100… Engage!
One thing that worked for me was keeping both remotes handy and just let your subconscious figure out which one it wants to use.
I think I recall reading that the volume sliding to 100% is a Roon bug and will be fixed in the next release.
@awayward I been reading the ROON forums and many reporting the issue for quite a while. I saw the release notes on the current ‘early release version’ and there is a mention about ‘fixing’ volume going to max so we will see. Thanks for your reply
I was reading on another forum about some issues with the Mk II, most were vague, but one was delineated with a photo. Not sure what this is, hoping someone here can give some detail, i.e., what this does, why is it sticking up from the board, and is it on the underside of the top board? I’ll add I’m not opening my Mk II just to look for this, nor am I trying to start any trouble, just curious …

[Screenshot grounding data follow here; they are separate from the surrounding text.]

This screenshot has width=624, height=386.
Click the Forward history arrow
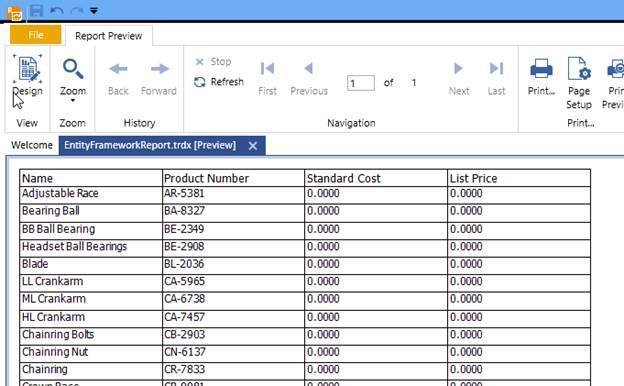click(x=159, y=79)
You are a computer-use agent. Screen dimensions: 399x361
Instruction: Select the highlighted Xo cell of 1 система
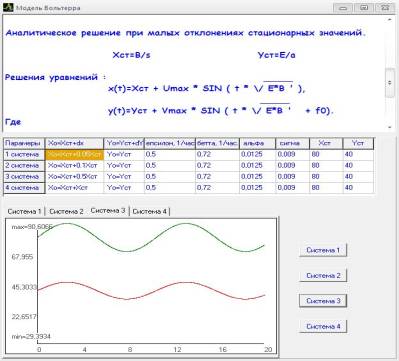pyautogui.click(x=74, y=154)
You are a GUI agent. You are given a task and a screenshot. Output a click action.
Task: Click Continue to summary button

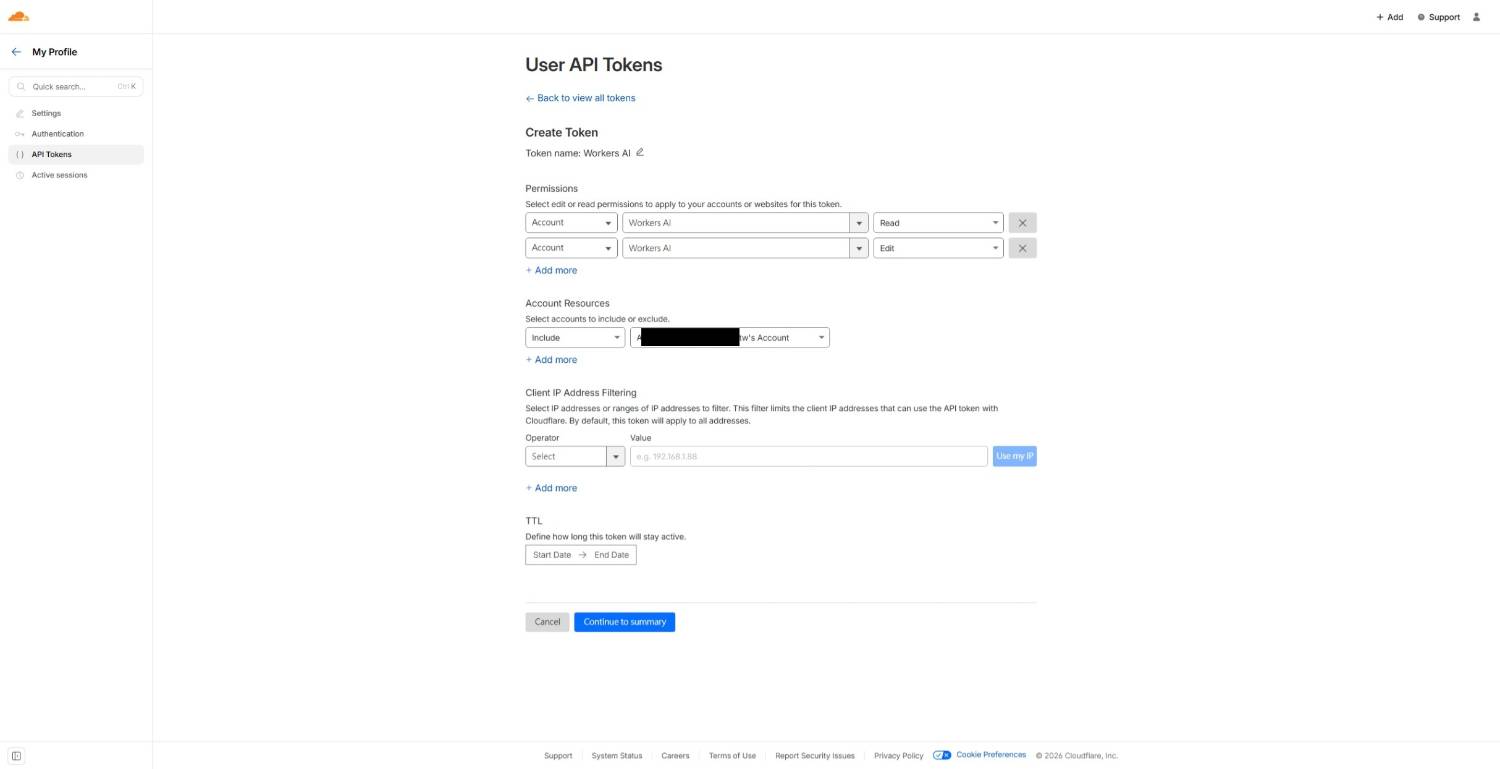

I am sure Ted, Paul or Aaron can tell you what that structure is. It is not unusual to have small PCBs attached vertically to larger mother boards. I’m not sure what the plastic piece on the edge of the PCB is?
I’m betting that it is a flux capacitor.
Ted’s secret ingredient!
“Be the remote, Danny”
Got to be some kind of early deployment, can’t be the version being sold?
That was my thought but waiting for PS Audio to confirm or deny.
Appears to be a work around mot being able to get the chip in the board package size originally designed for. Notice the reference designator was same except for adding of an A for the rework boards larger 16 pin components . Must have not wanted to wait for board respin or leadtime on the original BOM parts due to time, money and availability.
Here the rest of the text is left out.